Helene Bessette

Ist ihnen nicht kalt

Roman
Cover: Ist ihnen nicht kalt
Secession Verlag, Zürich 2012
ISBN 9783905951097
Gebunden, 188 Seiten, 21,95 EUR

Klappentext

Aus dem Französischen von Christian Ruzicska. Die Ausgangssituation: eine Frau verlässt ihren Mann. Sie, Dora, ist in die Schweiz gefahren, auf Kur, und kommt nicht zurück. Er ist Pfarrer, es sind die Worte der Liebe, die er seiner Gemeinde predigt, er, dem die eigene Liebe den Rücken gekehrt hat. Jetzt schreibt er ihr Briefe, morgens, wenn es graut, abends, wenn es dämmert, nachts, wenn es dunkel ist: er fleht, er beschimpft, er räsoniert, er zerstört, er droht, er fleht, er skizziert das Bild seiner eigenen Zerrissenheit - und sie, antwortet sie?

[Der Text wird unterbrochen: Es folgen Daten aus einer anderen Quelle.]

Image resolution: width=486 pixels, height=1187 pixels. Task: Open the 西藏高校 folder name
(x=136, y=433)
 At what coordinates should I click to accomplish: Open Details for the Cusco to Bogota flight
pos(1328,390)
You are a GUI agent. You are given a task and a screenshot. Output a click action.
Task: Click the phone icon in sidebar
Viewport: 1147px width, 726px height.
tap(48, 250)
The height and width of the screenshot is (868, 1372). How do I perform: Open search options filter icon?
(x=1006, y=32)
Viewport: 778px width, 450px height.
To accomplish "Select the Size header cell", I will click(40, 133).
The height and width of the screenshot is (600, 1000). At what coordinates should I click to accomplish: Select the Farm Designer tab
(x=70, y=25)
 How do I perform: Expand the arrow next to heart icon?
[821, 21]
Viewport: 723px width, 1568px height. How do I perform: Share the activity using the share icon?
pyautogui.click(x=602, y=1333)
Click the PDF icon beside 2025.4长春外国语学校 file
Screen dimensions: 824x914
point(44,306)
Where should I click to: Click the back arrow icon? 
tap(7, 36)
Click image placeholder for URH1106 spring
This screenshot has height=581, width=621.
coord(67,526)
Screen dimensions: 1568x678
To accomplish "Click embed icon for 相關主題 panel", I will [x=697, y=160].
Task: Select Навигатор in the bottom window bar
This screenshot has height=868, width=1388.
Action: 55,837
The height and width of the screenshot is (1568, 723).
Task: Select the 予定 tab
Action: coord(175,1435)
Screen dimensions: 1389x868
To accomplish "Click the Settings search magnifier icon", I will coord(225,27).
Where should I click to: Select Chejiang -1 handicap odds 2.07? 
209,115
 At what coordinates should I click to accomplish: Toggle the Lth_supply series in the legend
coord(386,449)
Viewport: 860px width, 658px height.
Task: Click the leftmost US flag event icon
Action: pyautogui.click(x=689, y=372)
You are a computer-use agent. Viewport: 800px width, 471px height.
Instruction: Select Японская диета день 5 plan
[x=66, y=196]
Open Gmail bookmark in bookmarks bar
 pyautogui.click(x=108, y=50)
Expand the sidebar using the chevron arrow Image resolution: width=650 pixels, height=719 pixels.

Rezensionsnotiz zu Neue Zürcher Zeitung, 04.09.2012

Jürgen Ritte erahnt in diesem erstmals 1963 erschienenen Briefroman von Helene Bessette schon die Revolte gegen die Doppelmoral und die Lage der Frauen, die sich wenig später Bahn brechen sollte. Ansonsten gefällt ihm das Buch als in der Art des "roman poetique" gehaltene Geschichte einer gescheiterten Beziehung. Ein Pastor fleht darin seine Geliebte an, zu ihm zurückzukehren, vergeblich. Die Zeichnung der Illusionslosigkeit bei gleichzeitigem professionellen Aufrechterhalten der Moral gelingt der von Queneau verehrten Autorin laut Ritte mittels präzisen, kurzen Sätzen.

Rezensionsnotiz zu Die Zeit, 19.04.2012

Die Autorin Hélène Bessette wird in Frankreich wiederentdeckt, und zur Freude des Rezensenten Helmut Böttiger hat das neu erwachte Interesse auch auf den Secession Verlag übergegriffen, der nach dem Roman "Ida oder das Delirium" nun "Ist Ihnen nicht kalt" in deutscher Übersetzung herausgegeben hat. Bessette lebte als Konversationslehrerin in der Schweiz und als Hausangestellte in England, ihre vierzehn Bücher machten sie zu einer unter Literaten anerkannten Autorin, ließen sie aber dennoch schnell in Vergessenheit geraten. Dabei erkennt Böttiger viel Modernes in ihren Roman und sogar einen "Ansatzpunkt für heutiges Schreiben", mithilfe der von ihr beherrschten "Techniken der Kälte" gelinge es ihr nämlich, das Bürgertum zu demaskieren, wie im vorliegenden Roman der untreue Pfarrer, der in Briefen die Rückkehr seiner Frau erfleht, erschimpft und erdroht, um gesellschaftliche Unbill zu vermeiden.

Rezensionsnotiz zu Frankfurter Allgemeine Zeitung, 12.04.2012

Kaum auszuhalten, aber dennoch von enormer Sogwirkung sind die Briefe eines von seiner Ehefrau verlassenem Pfarrers, aus denen sich der Roman der französischen Schriftstellerin Helene Bessette aus den 1960er Jahre zusammensetzt, meint Anja Hirsch. Aus diesen verzweifelten, anklagenden, zwischen Pathos und Rechtfertigungen schwankenden Monologen, in denen die abwesende Frau als Projektionsfläche ihres Mannes Kontur gewinnt, ergibt sich, wie die beeindruckte Rezensentin feststellt, eine scharfsinnige Zustandsbeschreibung des sich im Umbruch befindenden Verhältnisses der Geschlechter. Nicht zuletzt der eigenwillige Rhythmus dieser Suaden, in denen Sätze unvermittelt abbrechen, schlägt die Rezensentin in den Bann. Bessette gilt als Wegbereiterin des "Nouveau roman", war aber trotz ihrer Wertschätzung bei Schriftstellerkollegen nicht sonderlich erfolgreich mit ihren Romanen, lässt Hirsch wissen. Dass sie jetzt wieder entdeckt werden kann, freut die Rezensentin sehr.